La semana pasada me pidieron que diera una charla sobre el misterio del mal. Ya había escrito antes sobre el sufrimiento humano, pero ahora que me ha tocado reflexionar un poco más ordenadamente, voy a lanzar algunas ideas. El tema es inagotable y muy sensible, por lo que pido perdón por anticipado si no acierto en el enfoque (la charla la daba en un entorno de fe católica).
Lo primero que comprendí es que el mal no es tanto un problema como un misterio en el que todos estamos implicados. Todos somos alguna vez generadores o sufridores del mal. “El misterio no es un enigma que hay que resolver, sino una medida sobreabundante de verdad”, decía Romano Guardini.
A pesar de ser un misterio que excede a nuestra capacidad de comprensión, hay que aproximarse a él con la inteligencia, como recomendaba San Agustín: entiende para creer; cree para entender.
Boecio se había preguntado ya en el siglo VI: si Dios existe, ¿de dónde proceden los males? Si no existe, ¿de dónde, los bienes? ¿Dios existe y no existe? Ante esta dificultad, algunos habían pensado que el mal era una especie de Dios malo en permanente lucha contra el Dios bueno.
Unos cuantos siglos más tarde, Santo Tomás arrojó algo más de luz al apuntar que el mal no podía ser Dios porque no podía tener una existencia autónoma, dado que su objeto era el bien: eliminar al bien. Necesitaba el bien para existir. Y tampoco podía proceder de Dios, que es absolutamente bueno.

* * * * *

Consigna A:
Transcribe del texto sobre el misterio del mal el fragmento que va de "La semana pasada" a "decía Romano Guardini.".
Consigna B:
Prosigue el texto sobre el misterio del mal a partir de donde termina.

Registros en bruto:
* * * * *

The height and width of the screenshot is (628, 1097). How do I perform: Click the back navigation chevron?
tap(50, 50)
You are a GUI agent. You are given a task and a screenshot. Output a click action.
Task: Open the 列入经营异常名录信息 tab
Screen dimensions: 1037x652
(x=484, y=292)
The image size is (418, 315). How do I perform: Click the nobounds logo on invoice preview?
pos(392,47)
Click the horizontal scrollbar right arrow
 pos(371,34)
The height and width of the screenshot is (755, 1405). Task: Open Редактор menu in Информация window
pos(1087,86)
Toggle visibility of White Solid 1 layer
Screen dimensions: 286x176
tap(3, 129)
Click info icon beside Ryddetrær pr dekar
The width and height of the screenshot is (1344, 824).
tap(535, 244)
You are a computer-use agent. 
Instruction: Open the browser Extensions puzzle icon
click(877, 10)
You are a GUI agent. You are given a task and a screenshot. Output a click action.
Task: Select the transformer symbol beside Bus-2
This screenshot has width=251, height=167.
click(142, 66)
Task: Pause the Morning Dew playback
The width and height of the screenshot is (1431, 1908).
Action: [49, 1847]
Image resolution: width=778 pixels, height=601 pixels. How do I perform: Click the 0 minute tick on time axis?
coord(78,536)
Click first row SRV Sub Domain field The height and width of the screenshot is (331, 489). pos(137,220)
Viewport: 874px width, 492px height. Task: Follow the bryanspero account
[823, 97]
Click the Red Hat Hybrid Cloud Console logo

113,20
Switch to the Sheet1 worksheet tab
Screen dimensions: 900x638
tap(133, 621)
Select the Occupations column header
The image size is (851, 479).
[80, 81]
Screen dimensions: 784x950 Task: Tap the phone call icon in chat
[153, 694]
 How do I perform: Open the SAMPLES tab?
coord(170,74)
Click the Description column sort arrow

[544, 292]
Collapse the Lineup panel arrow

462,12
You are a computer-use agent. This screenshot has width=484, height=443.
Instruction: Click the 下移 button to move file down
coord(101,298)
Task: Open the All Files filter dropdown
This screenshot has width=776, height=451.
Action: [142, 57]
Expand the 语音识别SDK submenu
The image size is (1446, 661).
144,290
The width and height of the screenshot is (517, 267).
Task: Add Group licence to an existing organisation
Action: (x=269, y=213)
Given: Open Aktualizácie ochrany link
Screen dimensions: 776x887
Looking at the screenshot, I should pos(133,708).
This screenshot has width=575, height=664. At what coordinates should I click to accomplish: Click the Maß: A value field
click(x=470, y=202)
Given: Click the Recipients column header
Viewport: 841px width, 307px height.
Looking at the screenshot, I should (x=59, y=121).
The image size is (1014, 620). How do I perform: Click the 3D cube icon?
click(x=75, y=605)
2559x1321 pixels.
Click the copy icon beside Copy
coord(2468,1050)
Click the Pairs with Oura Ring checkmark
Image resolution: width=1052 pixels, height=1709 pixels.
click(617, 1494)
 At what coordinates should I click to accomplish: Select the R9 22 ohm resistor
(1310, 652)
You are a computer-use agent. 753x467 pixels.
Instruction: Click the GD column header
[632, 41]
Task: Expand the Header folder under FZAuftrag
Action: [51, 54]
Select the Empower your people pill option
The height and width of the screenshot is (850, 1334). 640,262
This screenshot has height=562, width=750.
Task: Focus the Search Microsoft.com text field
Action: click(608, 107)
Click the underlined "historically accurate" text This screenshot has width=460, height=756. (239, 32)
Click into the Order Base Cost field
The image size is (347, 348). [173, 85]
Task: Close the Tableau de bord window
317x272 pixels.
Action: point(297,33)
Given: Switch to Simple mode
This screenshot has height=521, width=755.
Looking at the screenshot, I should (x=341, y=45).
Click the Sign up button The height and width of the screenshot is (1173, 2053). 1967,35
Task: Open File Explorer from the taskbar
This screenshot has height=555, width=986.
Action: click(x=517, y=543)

* * * * *

Resultado A:
La semana pasada me pidieron que diera una charla sobre el misterio del mal. Ya había escrito antes sobre el sufrimiento humano, pero ahora que me ha tocado reflexionar un poco más ordenadamente, voy a lanzar algunas ideas. El tema es inagotable y muy sensible, por lo que pido perdón por anticipado si no acierto en el enfoque (la charla la daba en un entorno de fe católica).
Lo primero que comprendí es que el mal no es tanto un problema como un misterio en el que todos estamos implicados. Todos somos alguna vez generadores o sufridores del mal. “El misterio no es un enigma que hay que resolver, sino una medida sobreabundante de verdad”, decía Romano Guardini.

Resultado B:
Por lo tanto, parece que el mal es privación, negatividad, ausencia de bien. Carlos Cardona decía que era una paradoja existencial: el mal no es, pero existe, afirmaba. Es decir, no tiene entidad propia: opera sobre otra cosa, en este caso, el bien. Pero, claramente, existe y todos lo sufrimos.
Otro aspecto del mal que me pareció interesante fue la distinción entre mal físico y mal moral. Hay quien sostiene que el único mal que existe es el moral, pues el físico solo lo es en cuanto que afecta al ser humano. Para la naturaleza es igual de natural un huracán que una brisa, y una inundación que una sequía o una fina y bienhechora lluvia.
Siguiendo el consejo de San Agustín, después de intentar entender, eché un vistazo a la fe, y vi que, en efecto, coincidía con lo que la razón daba de sí: el mal no procede de Dios, sino de la libertad. Al hacer libres a las criaturas para que así pudieran amar (el amor o es libre o no lo es), algunas de ellas, en mal uso de esa libertad, optaron por apartarse de Dios. Así surgió el que en la tradición católica se conoce como demonio, una criatura espiritual que renegó de Dios y siembra el mal cuando los vigilantes duermen (parábola de la cizaña, en el evangelio de San Mateo, 13 24-30).
Pero el ser humano también se apartó y se aparta con cierta frecuencia de Dios (es decir, de la Bondad), generando el mal que Dios no quiere.
Como sigue siendo un misterio que genera mucho sufrimiento e incomprensión, San Juan Pablo II nos acercó a la respuesta que dio Dios mismo cuando vino a visitarnos. Cristo lleva consigo la misma pregunta (¿por qué?) -afirmaba-, y el máximo de la posible respuesta a este interrogante (Carta apostólica Salvifici Doloris).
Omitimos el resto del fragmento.